Prof C apprised me of a Professor's complaint that is nearly impossible to teach Constitutional law in the present political climate. I was at first surprised to hear that, but later not shocked. After all, what has been happening in Washington, D.C. for some time is a war over interpreting laws from top to bottom. More generally, "culture wars" are about completely different attitudes (hence behavior) toward birth, life and death. Conservatives oppose abortion because they believe in souls, and favor the death penalty because they believe in souls. For conservatives, life is about gaining one's eternal reward in the hereafter. For freethinkers like me, living a life worth living is what it is all about, not killing people, enslaving women or overpopulating the planet. In their opposition, the Left and Right point to the very same words of foundation documents to justify their opinions.

How is it possible? Have those words lost their meaning?

I take it as another case of Entropy working its way. I think the Left is more honest in the debate, as it openly advocates a "Living Constitution." This simply means the words are taken to mean what people of the time take them to mean. The Right abhors such a shabby attitude toward the hallowed Founding Fathers, just as it attempts to enforce the Bible (Qur'an or other Good Book) on the populace. The Right, impelled by thousands of more immediate and self-serving reasons as well as taught conviction, defends the wisdom of our forefathers; for, as Plato said, 'what is older is better.'

What the disputants have in common is the high value they place on words, words, words.

Consider, for example, the impressive courtroom ceremonies in which people are asked to swear or affirm their testimony is true, while placing their hand on a bundle of written words. When "swearing in" officials, and at other official acts, books are presented which show the great store we put on words. We risk our lives based on the content of  documents called "contracts," in which certain things are agreed and promised by the signatories. Words are considered more solid than rocks in a prison quarry.

Into Thin Air

But, here I must ask: what reason does anyone have for believing that words are weighty? Why are we appalled when a contract is violated, or a promise not kept?

Words reflect our beliefs. They are connected in some way to what each of us thinks. (That way may be different for each individual.) We judge others to have similar beliefs when they act the same way - in the way we expect - upon stimulation by the same words. In the physical world, the words are just sounds or visible marks. What they mean is entirely in our brains.

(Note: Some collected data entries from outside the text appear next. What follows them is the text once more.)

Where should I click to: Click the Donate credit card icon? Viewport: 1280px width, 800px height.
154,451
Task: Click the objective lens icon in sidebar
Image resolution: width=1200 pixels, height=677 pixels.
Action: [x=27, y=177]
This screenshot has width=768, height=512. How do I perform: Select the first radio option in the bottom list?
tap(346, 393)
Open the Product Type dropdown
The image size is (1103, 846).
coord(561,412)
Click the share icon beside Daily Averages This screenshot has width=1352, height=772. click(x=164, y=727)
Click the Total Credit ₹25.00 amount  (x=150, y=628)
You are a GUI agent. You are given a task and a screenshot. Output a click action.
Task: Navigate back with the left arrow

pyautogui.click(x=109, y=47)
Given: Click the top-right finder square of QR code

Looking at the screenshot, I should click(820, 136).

This relationship is exactly the same as the sound made by the proverbial tree falling in a forest is to our hearing.

We have no reason whatsoever to believe a priori that words mean the same thing to one person as another. What they mean can be learned from a complex pattern of behavior subsumed in 'culture.' This implies words are only secondary indicators of something conceptually more fundamental.

What's behind interpreting and enforcing the Constitution and laws is culture. When one culture imposes its will on another, that is oppression, no matter what the words say.